I'm not sure how I would feel about the leash thing, but I know how I feel about the counting and I think its dumb.... Isn't the point for the dog to HOLD the position it was asked to be in? I dont accept my dog breaking the down or sit on the table and I think something like this is really counterproductive. I prefer starting over if the dog breaks it, but that's just me. Its been a couple years since I've done an agility trial and I'm not sure if CKC is the same or not, but why change the rules due to people not working with their dogs to teach them what is expected. I only say that because suddenly its acceptable for the dog to have the judge count down " 5... (dog breaks)... 4 (dog breaks)... 3 (dog breaks)... 2 (dog breaks)... 1 (dog breaks)... go". If my dog was going to do that, I'd not enter and work on it. I guess to each his own, but I certainly wouldn't accept it. And if it takes way longer because the dog has to actually stay on the table for 5 seconds in a row, what's the big deal? Most competitors wouldn't waste their money for a guaranteed NQ based on time. I'm sure I'm probably against the grain here, but thats JMO. BJ


----------



## MurphyTeller (Sep 28, 2008)

katieanddusty said:


> I usually grab the dog by the collar, grab the leash, and go into the exit chute to put the leash on, so if the dorky dog won't hold his head still or whatever it's not holding up the ring.

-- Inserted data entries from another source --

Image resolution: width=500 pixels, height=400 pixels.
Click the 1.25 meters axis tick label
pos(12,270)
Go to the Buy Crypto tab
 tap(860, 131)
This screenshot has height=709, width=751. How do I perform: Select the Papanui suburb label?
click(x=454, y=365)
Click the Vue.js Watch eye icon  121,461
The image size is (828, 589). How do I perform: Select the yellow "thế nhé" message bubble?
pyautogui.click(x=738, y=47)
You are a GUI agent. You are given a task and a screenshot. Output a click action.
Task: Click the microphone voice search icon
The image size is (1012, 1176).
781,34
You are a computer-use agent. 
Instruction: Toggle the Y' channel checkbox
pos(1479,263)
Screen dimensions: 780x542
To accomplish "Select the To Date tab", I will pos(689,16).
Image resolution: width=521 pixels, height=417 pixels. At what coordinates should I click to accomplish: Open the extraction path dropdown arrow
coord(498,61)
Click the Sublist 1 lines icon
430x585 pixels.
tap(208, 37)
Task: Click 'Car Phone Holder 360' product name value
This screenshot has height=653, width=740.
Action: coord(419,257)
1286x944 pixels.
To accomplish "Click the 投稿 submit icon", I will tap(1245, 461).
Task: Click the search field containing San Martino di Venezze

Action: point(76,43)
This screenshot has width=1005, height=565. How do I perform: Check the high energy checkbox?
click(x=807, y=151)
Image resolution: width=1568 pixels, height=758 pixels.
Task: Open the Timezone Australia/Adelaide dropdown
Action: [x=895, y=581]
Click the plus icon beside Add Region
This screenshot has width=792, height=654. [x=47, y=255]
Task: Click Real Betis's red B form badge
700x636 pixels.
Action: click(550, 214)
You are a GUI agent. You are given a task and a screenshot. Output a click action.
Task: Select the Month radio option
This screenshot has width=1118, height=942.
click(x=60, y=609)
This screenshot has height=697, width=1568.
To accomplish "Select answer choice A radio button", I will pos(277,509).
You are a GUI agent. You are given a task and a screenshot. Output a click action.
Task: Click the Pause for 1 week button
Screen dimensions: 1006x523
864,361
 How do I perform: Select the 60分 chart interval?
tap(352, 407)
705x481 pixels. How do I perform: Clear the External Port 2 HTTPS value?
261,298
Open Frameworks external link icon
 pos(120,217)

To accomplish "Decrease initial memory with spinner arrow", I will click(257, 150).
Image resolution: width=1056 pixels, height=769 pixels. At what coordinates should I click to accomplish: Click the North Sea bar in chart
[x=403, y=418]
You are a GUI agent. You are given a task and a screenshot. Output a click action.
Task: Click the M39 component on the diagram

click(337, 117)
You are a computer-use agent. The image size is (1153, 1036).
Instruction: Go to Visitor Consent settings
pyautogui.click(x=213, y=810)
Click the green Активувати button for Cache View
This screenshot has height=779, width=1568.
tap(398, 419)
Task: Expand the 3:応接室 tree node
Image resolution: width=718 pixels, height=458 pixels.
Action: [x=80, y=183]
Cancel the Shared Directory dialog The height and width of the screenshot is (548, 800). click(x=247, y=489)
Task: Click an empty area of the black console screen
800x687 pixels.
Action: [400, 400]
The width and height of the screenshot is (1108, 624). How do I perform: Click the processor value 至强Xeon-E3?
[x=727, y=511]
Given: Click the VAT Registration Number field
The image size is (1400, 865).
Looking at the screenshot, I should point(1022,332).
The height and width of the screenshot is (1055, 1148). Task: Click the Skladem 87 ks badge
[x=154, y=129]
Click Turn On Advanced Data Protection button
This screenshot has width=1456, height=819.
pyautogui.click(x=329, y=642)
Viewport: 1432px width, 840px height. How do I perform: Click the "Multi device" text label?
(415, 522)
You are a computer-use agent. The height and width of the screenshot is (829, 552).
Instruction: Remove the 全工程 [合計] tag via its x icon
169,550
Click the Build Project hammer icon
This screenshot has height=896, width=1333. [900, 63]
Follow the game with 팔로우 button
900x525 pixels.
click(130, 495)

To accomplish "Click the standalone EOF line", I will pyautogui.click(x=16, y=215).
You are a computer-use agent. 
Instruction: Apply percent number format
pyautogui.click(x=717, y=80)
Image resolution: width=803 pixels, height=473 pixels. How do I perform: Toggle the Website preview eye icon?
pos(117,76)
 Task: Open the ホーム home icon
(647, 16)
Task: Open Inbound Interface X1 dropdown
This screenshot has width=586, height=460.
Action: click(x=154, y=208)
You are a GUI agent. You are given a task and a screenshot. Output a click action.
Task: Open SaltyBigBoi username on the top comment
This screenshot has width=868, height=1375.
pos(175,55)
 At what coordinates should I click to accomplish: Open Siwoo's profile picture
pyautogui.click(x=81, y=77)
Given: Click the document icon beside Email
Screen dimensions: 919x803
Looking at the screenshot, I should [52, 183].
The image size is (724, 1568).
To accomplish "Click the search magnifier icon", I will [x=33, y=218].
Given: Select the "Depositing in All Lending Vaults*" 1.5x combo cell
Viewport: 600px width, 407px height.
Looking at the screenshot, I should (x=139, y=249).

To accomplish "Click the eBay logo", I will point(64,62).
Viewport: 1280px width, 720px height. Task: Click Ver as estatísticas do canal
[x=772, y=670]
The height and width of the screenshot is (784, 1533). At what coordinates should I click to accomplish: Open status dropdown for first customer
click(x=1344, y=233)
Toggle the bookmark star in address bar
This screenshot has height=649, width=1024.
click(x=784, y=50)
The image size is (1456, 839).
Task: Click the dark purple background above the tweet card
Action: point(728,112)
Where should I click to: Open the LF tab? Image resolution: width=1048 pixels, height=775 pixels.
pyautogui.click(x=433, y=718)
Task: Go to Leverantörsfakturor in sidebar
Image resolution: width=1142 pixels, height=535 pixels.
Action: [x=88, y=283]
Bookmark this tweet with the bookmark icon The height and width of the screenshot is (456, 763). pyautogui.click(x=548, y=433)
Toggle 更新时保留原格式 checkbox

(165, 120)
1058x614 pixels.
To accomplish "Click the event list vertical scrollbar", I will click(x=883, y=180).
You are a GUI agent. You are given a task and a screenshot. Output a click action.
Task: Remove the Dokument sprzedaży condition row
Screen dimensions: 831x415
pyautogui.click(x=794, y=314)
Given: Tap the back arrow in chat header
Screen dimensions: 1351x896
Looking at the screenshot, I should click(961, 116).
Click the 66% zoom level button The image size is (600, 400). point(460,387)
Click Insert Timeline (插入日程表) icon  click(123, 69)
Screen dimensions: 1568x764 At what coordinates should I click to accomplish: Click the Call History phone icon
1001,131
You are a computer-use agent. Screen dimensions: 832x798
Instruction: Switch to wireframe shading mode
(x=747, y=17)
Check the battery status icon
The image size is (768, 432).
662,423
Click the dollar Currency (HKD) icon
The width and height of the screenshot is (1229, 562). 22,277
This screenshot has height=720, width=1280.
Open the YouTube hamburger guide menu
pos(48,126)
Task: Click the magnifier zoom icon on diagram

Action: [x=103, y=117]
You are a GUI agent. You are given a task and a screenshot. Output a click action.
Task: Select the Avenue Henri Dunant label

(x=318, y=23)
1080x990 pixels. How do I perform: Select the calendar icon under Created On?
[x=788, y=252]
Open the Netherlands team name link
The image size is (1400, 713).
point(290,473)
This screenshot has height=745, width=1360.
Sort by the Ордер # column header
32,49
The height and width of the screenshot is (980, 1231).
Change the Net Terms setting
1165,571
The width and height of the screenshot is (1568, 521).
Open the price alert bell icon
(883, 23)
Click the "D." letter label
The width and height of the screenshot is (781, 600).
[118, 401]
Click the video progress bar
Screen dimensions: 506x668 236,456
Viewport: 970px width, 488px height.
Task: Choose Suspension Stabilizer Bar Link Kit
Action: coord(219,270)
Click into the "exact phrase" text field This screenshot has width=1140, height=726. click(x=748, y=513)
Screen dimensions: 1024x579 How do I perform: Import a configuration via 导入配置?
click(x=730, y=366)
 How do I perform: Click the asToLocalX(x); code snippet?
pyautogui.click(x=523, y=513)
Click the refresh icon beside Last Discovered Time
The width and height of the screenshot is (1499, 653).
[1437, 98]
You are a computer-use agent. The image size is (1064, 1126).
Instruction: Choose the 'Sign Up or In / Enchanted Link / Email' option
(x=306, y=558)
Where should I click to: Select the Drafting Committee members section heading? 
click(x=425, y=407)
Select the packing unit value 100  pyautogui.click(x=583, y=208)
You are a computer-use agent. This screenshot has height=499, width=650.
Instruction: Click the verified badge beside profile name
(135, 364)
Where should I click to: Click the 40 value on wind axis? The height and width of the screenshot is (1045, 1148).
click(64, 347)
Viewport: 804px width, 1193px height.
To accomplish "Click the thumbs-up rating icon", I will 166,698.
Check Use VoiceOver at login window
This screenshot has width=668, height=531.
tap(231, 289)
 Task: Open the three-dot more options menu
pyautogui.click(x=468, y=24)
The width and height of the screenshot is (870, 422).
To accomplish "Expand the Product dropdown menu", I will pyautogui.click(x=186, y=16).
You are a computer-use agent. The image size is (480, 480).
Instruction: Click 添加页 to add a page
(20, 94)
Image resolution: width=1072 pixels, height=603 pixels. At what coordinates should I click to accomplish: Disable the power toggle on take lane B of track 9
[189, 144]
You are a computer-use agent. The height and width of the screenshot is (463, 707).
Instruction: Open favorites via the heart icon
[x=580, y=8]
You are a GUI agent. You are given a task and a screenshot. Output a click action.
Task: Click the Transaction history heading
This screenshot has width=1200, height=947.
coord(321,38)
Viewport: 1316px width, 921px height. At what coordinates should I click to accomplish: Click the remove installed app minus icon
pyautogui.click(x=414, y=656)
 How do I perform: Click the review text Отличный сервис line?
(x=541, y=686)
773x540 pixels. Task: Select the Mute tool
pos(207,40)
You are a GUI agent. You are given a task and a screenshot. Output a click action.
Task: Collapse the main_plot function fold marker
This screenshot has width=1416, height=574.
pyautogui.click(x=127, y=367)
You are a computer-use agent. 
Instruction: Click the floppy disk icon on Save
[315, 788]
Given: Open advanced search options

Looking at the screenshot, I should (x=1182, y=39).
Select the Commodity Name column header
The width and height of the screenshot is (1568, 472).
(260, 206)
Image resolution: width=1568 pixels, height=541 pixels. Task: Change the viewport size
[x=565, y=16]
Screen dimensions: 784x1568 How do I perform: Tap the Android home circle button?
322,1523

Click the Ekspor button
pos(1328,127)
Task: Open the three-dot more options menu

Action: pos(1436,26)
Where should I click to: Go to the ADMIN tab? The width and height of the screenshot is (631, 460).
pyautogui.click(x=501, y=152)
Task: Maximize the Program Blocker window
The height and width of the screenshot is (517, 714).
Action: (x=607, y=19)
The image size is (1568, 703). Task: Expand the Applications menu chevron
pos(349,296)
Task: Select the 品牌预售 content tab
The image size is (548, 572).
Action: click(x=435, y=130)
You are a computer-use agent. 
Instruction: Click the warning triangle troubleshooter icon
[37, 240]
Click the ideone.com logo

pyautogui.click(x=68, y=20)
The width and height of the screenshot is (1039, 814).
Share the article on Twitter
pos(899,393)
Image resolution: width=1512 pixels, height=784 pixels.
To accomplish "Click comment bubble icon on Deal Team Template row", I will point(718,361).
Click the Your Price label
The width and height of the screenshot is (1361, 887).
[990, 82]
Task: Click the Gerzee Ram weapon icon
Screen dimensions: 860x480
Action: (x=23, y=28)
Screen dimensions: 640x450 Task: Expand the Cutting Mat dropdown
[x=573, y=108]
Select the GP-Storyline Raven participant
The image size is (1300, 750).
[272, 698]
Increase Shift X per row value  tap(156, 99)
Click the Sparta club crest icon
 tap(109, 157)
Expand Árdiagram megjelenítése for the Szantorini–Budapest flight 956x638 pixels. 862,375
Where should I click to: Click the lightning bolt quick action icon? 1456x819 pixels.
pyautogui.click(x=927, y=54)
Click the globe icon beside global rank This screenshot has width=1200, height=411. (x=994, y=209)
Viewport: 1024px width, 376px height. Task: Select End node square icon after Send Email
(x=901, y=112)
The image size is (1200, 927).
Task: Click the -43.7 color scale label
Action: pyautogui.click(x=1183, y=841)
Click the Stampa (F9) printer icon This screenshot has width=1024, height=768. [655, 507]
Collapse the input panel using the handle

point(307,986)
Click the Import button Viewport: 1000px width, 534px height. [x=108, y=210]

A lot of clubs now provide a chute - but that does not count as "the ring" - so even if you have your dog well under control and holding on to the collar the judge should not (by new rule) take his eyes off you until the leash is attached to the dog/collar...AND if the leash is not attached to the collar when you walk into the chute you are risking an NQ with the new rule. 

I suppose that some judges are not enforcing this policy - but at the three trials I've been to this year two have had agility reps present - so the rule was enforced - to the letter. FWIW, lots of agility judges (including at least one of the original class of AKC judges) are pretty unhappy with the change - it makes a longer day for competitors - but also a much longer day for the judges on their feet watching other people have fun with their dogs (also known as OPDs). 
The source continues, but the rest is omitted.